● ASSIGNED TASK:
Exact copy, no pictures: every line from the one that contains "Task: Open the マイページトップ link in PVレポート header" through the end of the data below, and nothing else.

● RECORDS SUPPLIED:
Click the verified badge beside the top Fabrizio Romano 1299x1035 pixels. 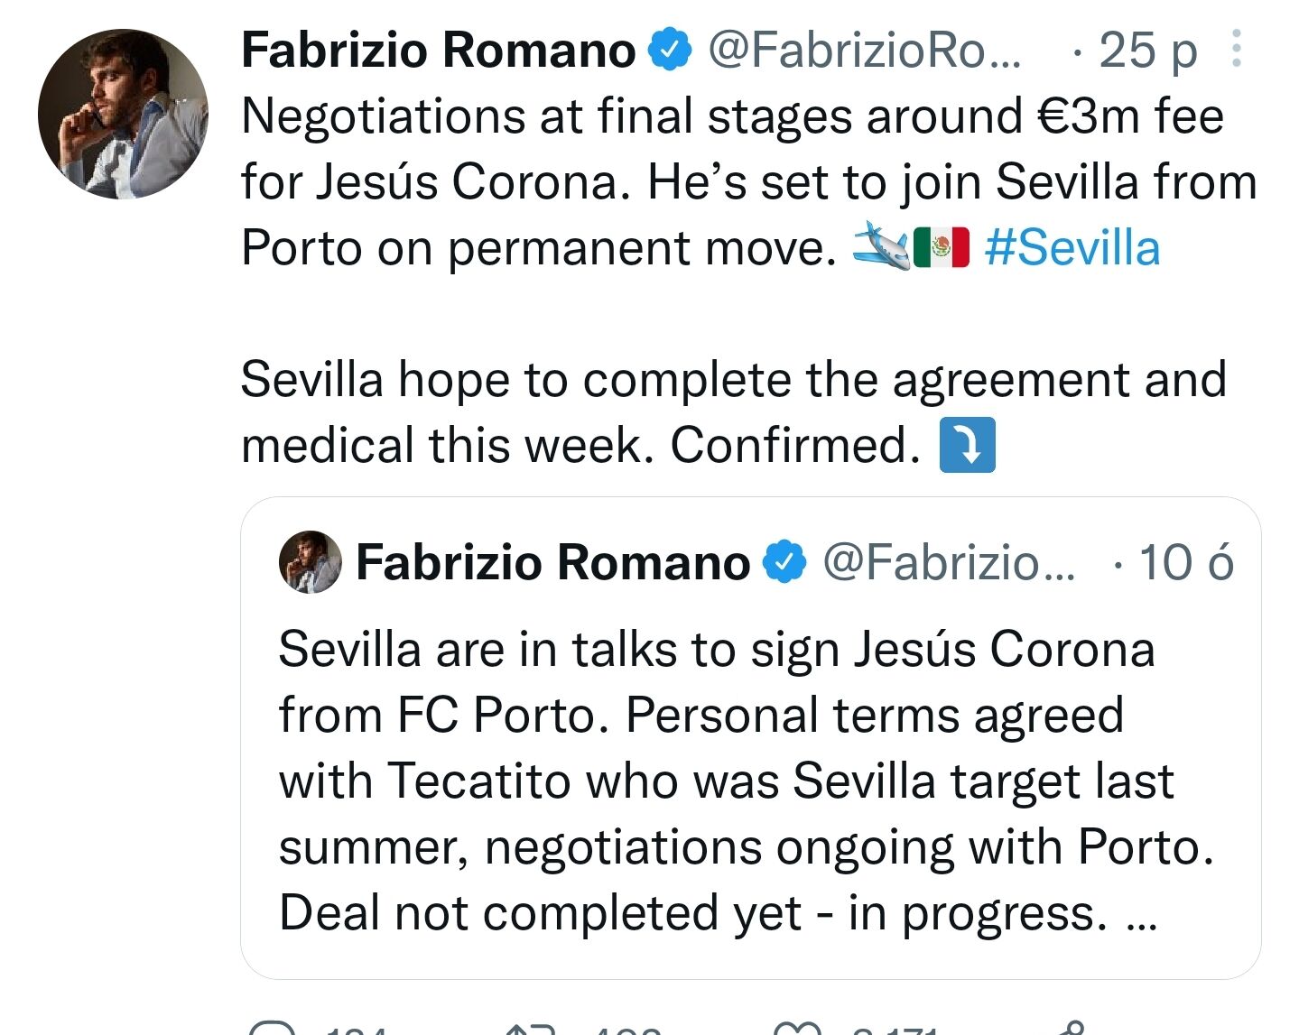(670, 50)
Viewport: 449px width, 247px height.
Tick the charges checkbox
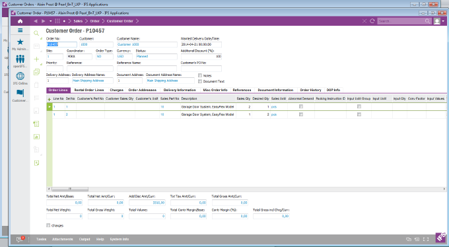pyautogui.click(x=48, y=225)
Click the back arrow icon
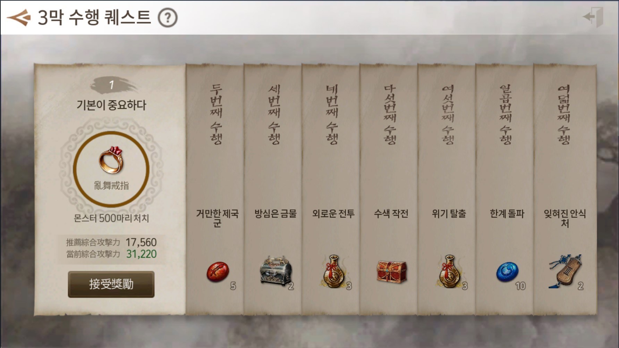Image resolution: width=619 pixels, height=348 pixels. point(19,17)
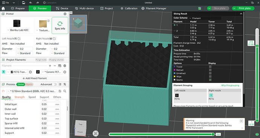This screenshot has height=138, width=260.
Task: Click the undo arrow icon
Action: 31,3
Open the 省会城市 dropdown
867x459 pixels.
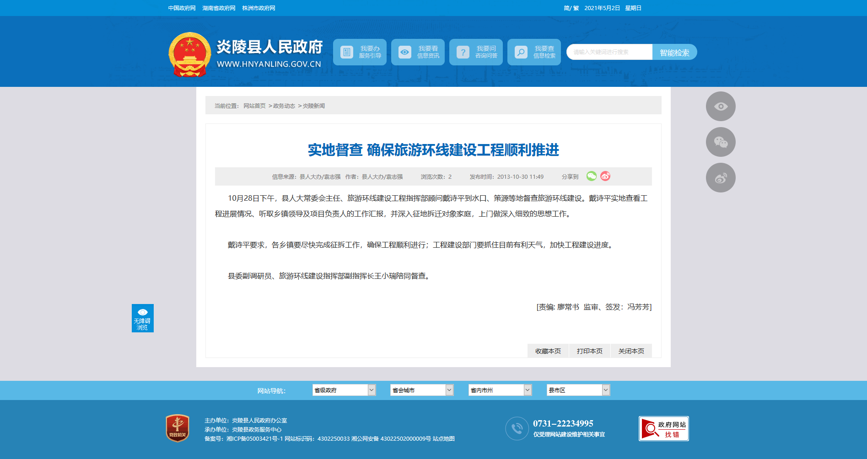tap(421, 390)

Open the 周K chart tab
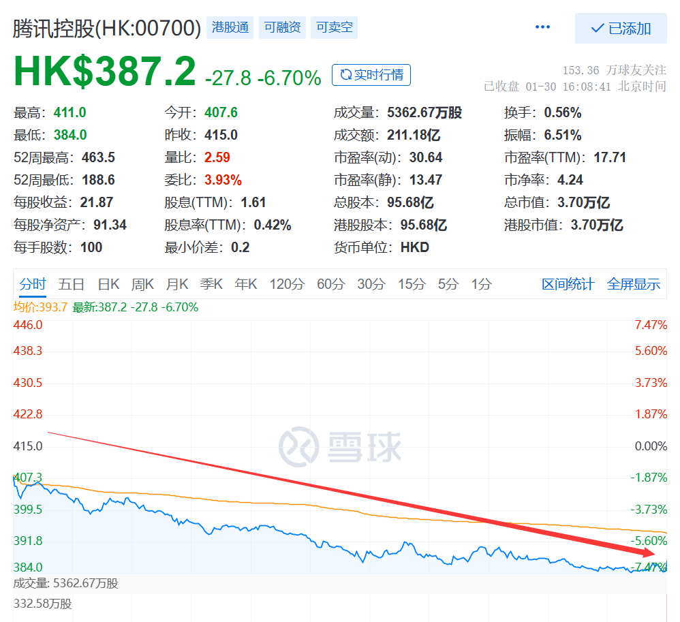(x=142, y=284)
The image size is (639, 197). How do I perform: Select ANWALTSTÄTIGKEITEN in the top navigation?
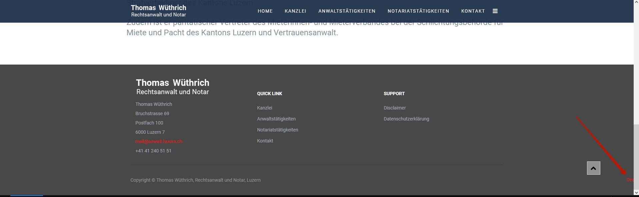347,11
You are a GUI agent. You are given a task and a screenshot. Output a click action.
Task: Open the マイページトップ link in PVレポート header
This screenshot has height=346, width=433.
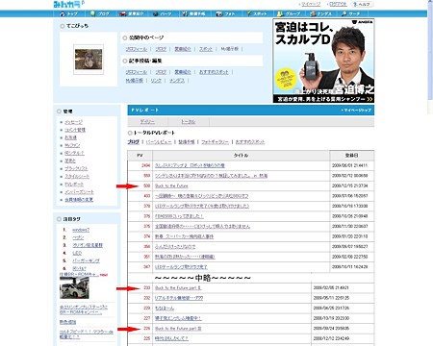click(x=357, y=111)
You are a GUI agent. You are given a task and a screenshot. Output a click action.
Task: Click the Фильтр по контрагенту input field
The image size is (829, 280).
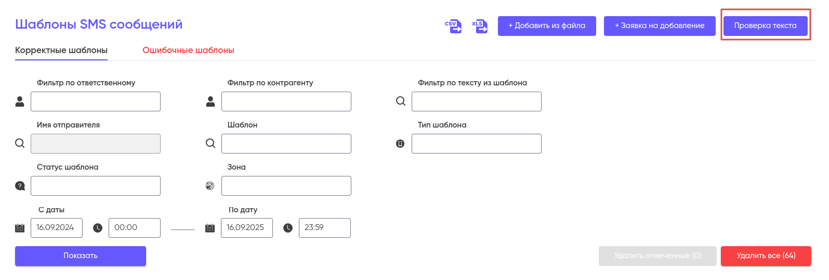[x=286, y=101]
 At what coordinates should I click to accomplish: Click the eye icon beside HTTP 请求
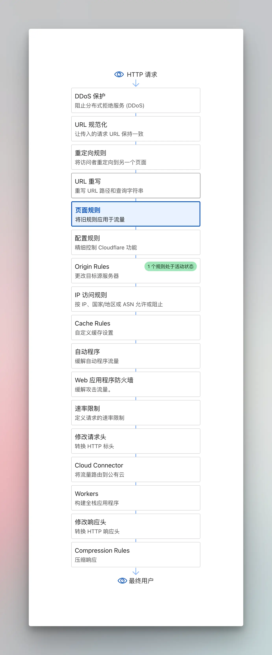pos(119,74)
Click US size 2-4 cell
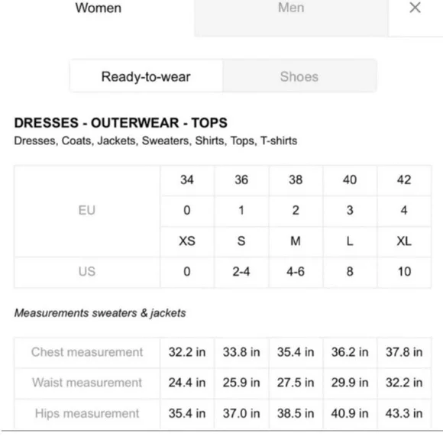 click(x=241, y=272)
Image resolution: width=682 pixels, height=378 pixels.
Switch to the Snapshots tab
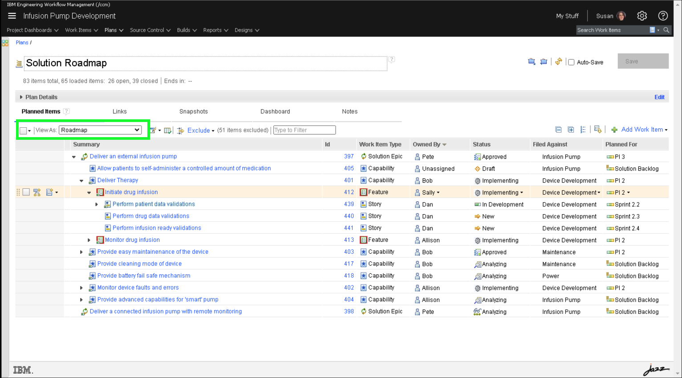193,112
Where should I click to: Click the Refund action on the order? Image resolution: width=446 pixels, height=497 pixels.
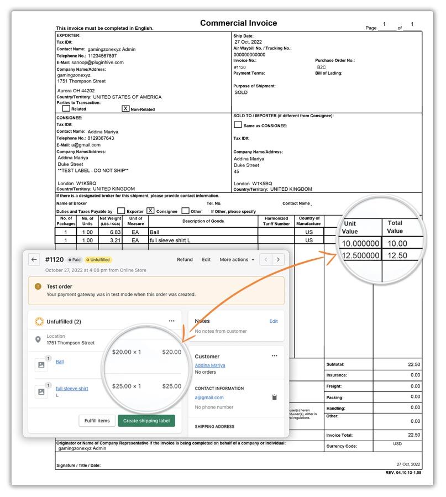click(185, 259)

● SOLUTION BELOW:
Task: Open the マイページトップ link in PVレポート header
This screenshot has height=346, width=433.
click(x=357, y=111)
You are a GUI agent. You are given a task and a screenshot. Output a click action.
Task: Click the Фильтр по контрагенту input field
The image size is (829, 280).
[x=286, y=101]
 At what coordinates should I click to accomplish: Click the eye icon beside HTTP 请求
pos(119,74)
Click US size 2-4 cell
 click(x=241, y=272)
Image resolution: width=682 pixels, height=378 pixels.
Switch to the Snapshots tab
193,112
Where should I click to: Click the Refund action on the order? Image resolution: width=446 pixels, height=497 pixels.
click(185, 259)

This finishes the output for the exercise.